Emprisonné depuis décembre 2008 par le CNDD, le colonel Issiaga Camara, aide de camp et neveu de feu le général Lansana Conté, a payé ainsi sa fidélité. Cet emprisonnement a été reconduit par M. Alpha Condé, nouveau chef de l'Etat, sous le prétexte fallacieux que le colonel Camara est impliqué dans ce que la presse nomme « l'affaire du 19 juillet 2011 ». En juin dernier, les juges de la Chambre d'accusation de la Cour d'appel de Conakry rendent un non-lieu en sa faveur ainsi qu'en celle de quatorze (14) autres de ses compagnons d'infortune.
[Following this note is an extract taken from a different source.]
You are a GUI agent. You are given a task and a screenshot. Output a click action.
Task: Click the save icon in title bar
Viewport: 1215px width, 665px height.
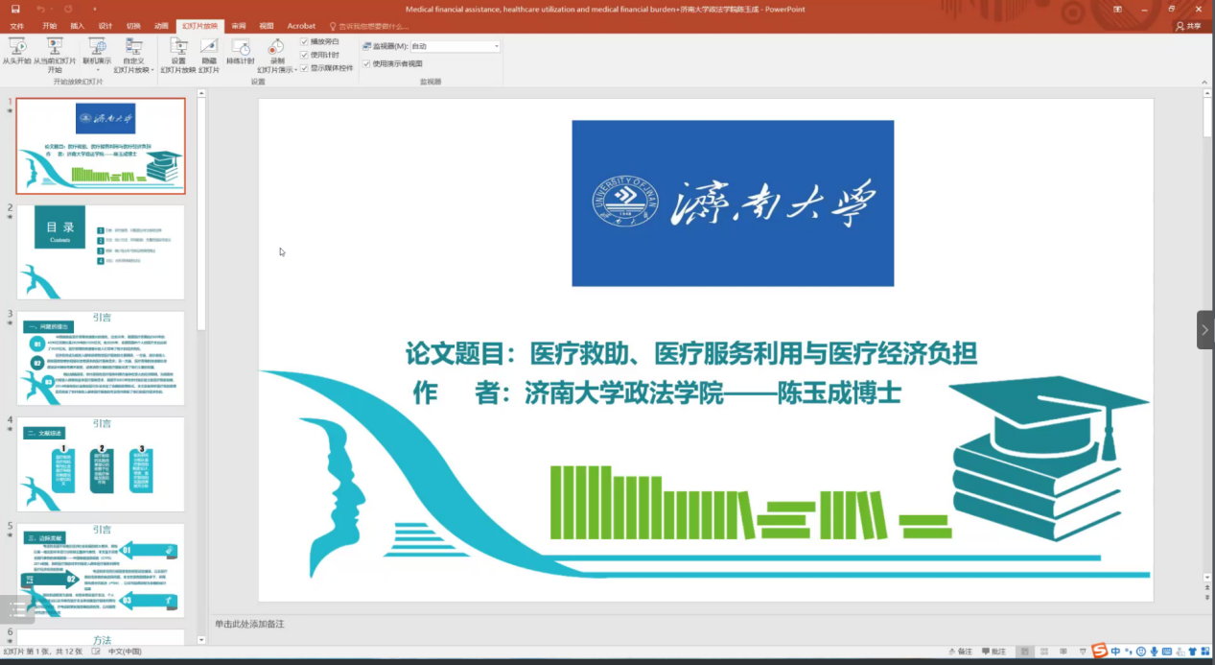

Courroucé, M. Alpha Condé, à travers le parquet, interjette appel auprès de la Cour suprême. Celle-ci rend son arrêt le lundi dernier 3 septembre 2012 en invalidant la décision de non-lieu en faveur des quinze innocentes victimes et prolonge ainsi leur privation de liberté. Le colonel Issiaga Camara, devant cette injustice supplémentaire, affaibli par des années de prison et de tortures, n'a pas pu résister. Il est mort, loin des siens, faute d'assistance médicale appropriée le mercredi 05 septembre 2012.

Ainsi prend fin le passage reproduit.